Local farm visits are a permanent fixture on our Foundation’s website. The spring season is one of the best times of the year to take your child for an immersive tour of a local farm. Crops have been planted, baby animals have been born, and the farm is buzzing with activity. Agricultural tours are blooming in Canada, from BC (including Natural Factors Farms, Circle Farm, and Maplewood Farm) to Newfoundland.

4. Self-Directed Eco Bike Tour

Depending upon where you live, there may be some sort of ecological destination that is accessible to the public. Of course, such a thing is more abundant in some regions over others. In the Lower Mainland for instance, the natural marshlands near Jericho Beach are a perfect example. Do some homework on your region, gather as much information as possible in regards to the types of wildlife and plant life common the destination, create a checklist, and hop on your bikes to explore. You and your child can make a game out of crossing items off of the checklist as you discover them.

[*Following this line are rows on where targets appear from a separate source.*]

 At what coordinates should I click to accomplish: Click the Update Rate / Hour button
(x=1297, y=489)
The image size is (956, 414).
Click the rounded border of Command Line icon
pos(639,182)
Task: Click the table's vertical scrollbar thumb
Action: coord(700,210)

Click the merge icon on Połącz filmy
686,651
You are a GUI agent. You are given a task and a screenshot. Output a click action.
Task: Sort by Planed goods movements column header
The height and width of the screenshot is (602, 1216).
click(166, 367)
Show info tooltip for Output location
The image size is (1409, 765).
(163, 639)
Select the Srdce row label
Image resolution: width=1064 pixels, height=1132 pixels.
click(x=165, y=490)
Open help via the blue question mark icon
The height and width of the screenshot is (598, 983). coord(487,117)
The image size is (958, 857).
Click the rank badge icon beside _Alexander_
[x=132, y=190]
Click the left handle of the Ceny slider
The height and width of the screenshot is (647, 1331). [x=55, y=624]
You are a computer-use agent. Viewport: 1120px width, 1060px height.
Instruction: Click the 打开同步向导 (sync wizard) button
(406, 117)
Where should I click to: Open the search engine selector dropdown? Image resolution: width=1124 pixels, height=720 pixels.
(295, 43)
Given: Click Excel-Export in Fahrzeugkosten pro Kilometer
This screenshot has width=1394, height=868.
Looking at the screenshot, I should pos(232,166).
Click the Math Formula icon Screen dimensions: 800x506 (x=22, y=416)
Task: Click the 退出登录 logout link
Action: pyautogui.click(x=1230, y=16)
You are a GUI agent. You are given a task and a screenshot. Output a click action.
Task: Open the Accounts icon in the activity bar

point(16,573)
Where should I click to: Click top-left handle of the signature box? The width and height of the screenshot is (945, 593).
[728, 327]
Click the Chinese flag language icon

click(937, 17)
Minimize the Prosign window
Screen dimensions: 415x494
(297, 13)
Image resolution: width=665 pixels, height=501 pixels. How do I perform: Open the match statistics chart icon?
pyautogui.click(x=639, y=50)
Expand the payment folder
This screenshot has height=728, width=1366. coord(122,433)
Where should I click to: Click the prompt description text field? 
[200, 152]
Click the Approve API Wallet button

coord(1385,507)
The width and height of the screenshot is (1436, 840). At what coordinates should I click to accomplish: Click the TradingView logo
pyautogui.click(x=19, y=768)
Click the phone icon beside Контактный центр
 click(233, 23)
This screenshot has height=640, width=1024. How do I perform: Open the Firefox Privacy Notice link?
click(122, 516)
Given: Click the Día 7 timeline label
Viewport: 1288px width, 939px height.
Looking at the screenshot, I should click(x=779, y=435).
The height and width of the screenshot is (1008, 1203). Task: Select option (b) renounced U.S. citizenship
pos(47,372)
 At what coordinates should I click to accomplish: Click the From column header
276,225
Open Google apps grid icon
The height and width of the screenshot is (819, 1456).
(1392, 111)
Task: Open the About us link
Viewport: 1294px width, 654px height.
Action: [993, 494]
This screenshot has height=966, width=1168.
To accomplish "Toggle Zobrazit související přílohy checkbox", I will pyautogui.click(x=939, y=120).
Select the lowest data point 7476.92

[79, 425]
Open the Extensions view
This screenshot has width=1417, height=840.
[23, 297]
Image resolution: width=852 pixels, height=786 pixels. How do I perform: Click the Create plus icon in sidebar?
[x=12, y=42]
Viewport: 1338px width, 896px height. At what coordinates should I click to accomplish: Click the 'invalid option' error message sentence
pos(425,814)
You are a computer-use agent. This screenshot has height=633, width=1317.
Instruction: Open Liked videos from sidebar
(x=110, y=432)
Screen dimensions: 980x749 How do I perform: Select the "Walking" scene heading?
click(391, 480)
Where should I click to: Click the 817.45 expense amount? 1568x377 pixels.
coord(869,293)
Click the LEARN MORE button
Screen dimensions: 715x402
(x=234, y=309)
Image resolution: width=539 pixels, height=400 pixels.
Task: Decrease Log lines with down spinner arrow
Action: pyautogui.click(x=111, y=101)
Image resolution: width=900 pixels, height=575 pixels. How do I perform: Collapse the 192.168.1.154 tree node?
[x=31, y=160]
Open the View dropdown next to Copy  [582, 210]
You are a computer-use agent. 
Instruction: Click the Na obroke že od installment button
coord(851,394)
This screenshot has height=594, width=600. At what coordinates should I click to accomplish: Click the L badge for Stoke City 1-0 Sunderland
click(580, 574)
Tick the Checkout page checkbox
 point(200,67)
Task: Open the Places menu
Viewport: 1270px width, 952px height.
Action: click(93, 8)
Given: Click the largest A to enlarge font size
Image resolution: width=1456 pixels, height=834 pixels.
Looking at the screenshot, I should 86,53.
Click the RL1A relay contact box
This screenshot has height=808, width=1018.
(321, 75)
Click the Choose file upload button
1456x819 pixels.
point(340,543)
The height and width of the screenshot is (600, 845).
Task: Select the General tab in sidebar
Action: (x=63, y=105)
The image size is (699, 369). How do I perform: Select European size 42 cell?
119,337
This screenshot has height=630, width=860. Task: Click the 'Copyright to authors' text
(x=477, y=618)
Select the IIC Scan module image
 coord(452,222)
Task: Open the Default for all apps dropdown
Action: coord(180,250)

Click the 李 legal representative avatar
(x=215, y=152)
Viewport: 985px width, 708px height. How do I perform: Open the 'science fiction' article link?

This is a great activity for both learning and fitness.

5. Guided Eco Tour

Given that there is limited access to ecological sanctuaries and reserves, you may want to consider a guided eco tour (in your area) for your outdoor learning adventures. While there is a cost, you gain an informative guide that can teach you and your child about the destination and all of its biological inhabitants. The great part about taking one of these tours in the spring is that they are not as booked-up as they are in the summer months when tourists come to town. You’re also more likely to get a better price during the shoulder season. Another benefit is that guided eco tours often come with complementary materials that your child can take home with them not only as a souvenir, but as a learning tool to follow-up on and learn more. Simply perform an online search for eco tours in your area and find something convenient that suits your child’s interests.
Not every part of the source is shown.